Commit 449080f
paper(working-memory-cliff): v0.4 — ReDeEP-Cliff hypothesis tested + new failure mode named
Phase 2B Karpathy loop. Tested whether the cliff failure mode shares
mechanism with RAG silent hallucination as described by ReDeEP (Sun et
al., ICLR 2025): hallucination has low External Context Score and high
Parametric Knowledge Score. We don't have direct access to attention
heads and FFN residuals from the quant.cpp forward pass, so we used
surface-level proxies on the existing 198 NIAH trial responses:
copy_score(response, haystack) = 4-gram overlap, proxy for ECS
novel_score = 1 - copy_score, proxy for PKS
Results across 4 Karpathy rounds on the existing data, no new compute:
R1 — pooled across all 115 cliff failures, FAIL has HIGHER copy_score
than PASS (0.532 vs 0.440).
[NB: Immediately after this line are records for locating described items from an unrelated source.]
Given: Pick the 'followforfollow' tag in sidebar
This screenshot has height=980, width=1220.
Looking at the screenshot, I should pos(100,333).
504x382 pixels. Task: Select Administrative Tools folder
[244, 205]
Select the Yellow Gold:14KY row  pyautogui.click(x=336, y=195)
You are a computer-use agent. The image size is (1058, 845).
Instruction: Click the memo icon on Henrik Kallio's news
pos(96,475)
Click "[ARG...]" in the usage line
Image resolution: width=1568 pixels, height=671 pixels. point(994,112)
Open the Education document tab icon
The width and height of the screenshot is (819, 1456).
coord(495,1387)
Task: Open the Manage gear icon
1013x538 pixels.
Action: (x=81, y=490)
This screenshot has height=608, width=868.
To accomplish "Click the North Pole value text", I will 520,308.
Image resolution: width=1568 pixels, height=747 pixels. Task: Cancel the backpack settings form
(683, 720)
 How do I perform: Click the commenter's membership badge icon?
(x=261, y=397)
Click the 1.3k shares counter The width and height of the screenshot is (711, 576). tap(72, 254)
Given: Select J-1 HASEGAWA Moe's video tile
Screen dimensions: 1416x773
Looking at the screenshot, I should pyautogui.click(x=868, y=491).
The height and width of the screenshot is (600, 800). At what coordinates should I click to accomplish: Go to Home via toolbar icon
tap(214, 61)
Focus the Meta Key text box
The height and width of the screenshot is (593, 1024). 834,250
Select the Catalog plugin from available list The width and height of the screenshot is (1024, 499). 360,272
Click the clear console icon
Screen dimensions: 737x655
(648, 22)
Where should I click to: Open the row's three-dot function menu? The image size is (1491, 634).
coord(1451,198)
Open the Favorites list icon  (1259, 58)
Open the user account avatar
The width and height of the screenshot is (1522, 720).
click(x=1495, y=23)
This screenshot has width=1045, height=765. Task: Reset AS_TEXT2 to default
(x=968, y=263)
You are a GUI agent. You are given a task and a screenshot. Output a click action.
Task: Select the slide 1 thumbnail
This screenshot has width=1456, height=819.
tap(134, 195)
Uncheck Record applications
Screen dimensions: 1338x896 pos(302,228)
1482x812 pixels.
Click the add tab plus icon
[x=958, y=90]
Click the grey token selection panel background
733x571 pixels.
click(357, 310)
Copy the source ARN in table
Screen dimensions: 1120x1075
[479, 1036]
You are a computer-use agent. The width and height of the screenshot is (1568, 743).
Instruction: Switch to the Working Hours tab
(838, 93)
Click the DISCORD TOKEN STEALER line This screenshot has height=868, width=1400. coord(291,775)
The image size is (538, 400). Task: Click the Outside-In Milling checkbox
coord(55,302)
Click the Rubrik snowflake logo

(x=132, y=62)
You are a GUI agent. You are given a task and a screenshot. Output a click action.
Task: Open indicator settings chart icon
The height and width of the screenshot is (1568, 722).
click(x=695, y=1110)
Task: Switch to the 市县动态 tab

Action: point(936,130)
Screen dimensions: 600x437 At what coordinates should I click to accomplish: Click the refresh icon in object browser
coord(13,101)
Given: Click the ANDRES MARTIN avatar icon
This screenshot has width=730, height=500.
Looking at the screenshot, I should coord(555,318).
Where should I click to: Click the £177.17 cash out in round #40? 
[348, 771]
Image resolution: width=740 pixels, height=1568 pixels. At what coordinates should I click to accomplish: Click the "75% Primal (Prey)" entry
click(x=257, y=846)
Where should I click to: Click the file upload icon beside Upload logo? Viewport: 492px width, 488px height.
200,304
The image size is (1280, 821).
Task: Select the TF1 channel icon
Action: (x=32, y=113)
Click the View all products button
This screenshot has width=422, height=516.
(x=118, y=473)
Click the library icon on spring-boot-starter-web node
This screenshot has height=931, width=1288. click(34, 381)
This is the OPPOSITE of ReDeEP's RAG
hallucination signature. Hypothesis rejected at top level.
R2 — subtype classification of all 115 failures:
CONTINUE 97 84% literal wikitext continuation
OTHER 9 8% other forms of continuation
HEADER 8 7% wikitext markup echo (= = =, etc)
SYNTH 1 <1% needle + subject fusion (the v0.3 example)
The "Boulter was hired as CFO" synthesised hallucination that
v0.3 cited as the dominant failure mode is one trial out of 115.
The dominant mode is literal continuation, and it has the
OPPOSITE ReDeEP signature from RAG hallucination.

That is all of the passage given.